Task item A
In the passage on the former Lesher-Muirhead Oldsmobile dealership, what year was the building at 1515 South Van Ness erected?
Task item B
Decide whether each statement agrees with the passage on the former Lesher-Muirhead Oldsmobile dealership, answering yes or no and quoting the words that settle it: (i) Edgar J. Fleck left Germany for the United States after World War II. (ii) By 1974 the dealership moved to a new facility in Colma. (iii) The building at 1515 South Van Ness no longer stands.

Source document
═══

An interesting bit of Bernal Heights history recently surfaced on the blog of Hemmings Motor News, a national website for serious automobile collectors.
As part of a regular feature on defunct car dealerships, Hemmings profiled the former Lesher-Muirhead Oldsmobile in San Francisco. Truth be told, I didn’t recognize the site when I first saw the photograph, but Lesher-Muirhead was the original developer of the property on the corner of South Van Ness and Army (Cesar Chavez) that’s now home to McMillan Electrical Contractors and our new, artisinal AutoZone auto parts store.
As is the case with most old dealership images we’ve run across lately, this mid-1960s postcard of Lesher-Muirhead Oldsmobile in San Francisco comes to us from Alden Jewell. And like many other dealerships we’ve researched for the Lost Dealership Project, Lesher-Muirhead’s history isn’t as straightforward as one photo would lead us to believe.
At the time the photo was taken, we’re rather certain that Lesher-Muirhead was owned at least in part by Edgar J. Fleck, a German who fled his native land for the United States before World War II. We’ve yet to find out when he bought into the dealership, but according to his obituary in the San Francisco Chronicle, by 1974 he held enough control over the dealership to move it away from its location at 1515 South Van Ness Boulevard and into a new facility at 780 Serramonte Boulevard in Colma, south of San Francisco. It was there that the Oldsmobile dealership remained (at some point prior to 1980 renamed Serramonte Oldsmobile) until it was dissolved in 1993 by its then-owner, Tom Price, who appears to still own the Oldsmobile dealership’s successor, Stewart Chevrolet Cadillac. [...]
Interestingly, property valuation references for 1515 South Van Ness, the location in the photo, show that the building was erected in 1948. That building still stands today.
Fun! Judging from the vintage of the cars in the (obviously heavily retouched) postcard, it would appear that the photo was taken roughly around 1965. And obviously, the building that now houses the AutoZone was erected in the former used car display lot on the corner sometime after the dealership closed in 1974.

═══

Dataset extract
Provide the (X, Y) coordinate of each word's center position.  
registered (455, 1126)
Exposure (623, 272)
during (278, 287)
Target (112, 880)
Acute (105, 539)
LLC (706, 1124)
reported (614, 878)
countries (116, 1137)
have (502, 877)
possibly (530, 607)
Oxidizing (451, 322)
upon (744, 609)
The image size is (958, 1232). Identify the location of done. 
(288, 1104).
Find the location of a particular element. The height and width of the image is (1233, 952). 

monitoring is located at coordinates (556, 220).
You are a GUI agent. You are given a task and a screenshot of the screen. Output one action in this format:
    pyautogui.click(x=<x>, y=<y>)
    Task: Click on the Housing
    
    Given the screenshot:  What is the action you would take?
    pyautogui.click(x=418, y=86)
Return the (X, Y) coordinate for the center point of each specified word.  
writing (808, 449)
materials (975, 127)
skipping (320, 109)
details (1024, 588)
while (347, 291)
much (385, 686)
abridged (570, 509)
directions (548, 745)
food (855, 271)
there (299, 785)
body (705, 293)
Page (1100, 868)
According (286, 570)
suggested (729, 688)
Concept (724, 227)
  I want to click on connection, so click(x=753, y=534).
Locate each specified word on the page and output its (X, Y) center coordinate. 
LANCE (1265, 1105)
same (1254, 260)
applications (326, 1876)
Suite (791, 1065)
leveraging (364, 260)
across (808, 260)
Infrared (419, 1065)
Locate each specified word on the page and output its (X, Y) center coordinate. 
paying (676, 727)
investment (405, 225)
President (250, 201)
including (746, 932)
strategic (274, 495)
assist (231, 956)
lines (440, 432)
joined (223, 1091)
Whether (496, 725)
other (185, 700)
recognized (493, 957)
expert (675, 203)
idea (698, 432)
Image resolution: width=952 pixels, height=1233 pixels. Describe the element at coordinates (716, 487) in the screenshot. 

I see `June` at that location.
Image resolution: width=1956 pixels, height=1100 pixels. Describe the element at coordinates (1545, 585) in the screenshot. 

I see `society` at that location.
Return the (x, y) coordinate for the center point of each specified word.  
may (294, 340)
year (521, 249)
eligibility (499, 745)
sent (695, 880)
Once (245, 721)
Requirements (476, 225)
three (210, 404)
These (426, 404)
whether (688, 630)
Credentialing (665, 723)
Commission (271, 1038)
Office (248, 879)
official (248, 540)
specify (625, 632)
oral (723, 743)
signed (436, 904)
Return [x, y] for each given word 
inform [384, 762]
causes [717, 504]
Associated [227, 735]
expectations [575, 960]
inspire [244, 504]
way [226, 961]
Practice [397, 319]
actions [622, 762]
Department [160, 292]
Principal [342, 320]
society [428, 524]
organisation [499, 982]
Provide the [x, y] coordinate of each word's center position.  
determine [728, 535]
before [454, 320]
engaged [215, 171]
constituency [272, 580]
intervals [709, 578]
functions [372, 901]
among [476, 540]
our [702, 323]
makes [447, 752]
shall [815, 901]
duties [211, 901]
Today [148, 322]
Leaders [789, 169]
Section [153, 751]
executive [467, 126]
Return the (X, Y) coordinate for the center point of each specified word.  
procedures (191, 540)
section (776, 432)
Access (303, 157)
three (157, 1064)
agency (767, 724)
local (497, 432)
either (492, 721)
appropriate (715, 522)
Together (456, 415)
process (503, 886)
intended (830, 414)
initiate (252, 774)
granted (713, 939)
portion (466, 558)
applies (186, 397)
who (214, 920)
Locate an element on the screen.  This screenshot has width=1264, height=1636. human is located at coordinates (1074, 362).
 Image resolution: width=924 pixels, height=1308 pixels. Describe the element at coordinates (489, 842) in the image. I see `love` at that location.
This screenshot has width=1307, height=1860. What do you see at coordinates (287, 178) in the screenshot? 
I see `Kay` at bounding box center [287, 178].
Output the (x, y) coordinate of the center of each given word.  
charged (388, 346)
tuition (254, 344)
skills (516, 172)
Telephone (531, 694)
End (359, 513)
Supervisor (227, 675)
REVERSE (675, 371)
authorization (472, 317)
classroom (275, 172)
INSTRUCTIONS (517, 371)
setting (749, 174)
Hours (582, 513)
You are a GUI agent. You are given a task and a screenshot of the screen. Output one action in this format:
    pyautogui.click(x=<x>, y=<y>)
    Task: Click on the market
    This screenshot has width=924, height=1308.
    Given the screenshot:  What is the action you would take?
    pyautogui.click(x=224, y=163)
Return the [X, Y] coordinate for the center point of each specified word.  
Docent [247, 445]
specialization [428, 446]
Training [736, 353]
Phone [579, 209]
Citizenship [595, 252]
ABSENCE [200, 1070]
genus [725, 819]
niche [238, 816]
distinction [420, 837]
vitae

═══

Written answer A
1948

Written answer B
(i) No: "fled his native land for the United States before World War II"
(ii) Yes: "by 1974 he held enough control over the dealership to move it away from its location at 1515 South Van Ness Boulevard and into a new facility at 780 Serramonte Boulevard in Colma"
(iii) No: "That building still stands today."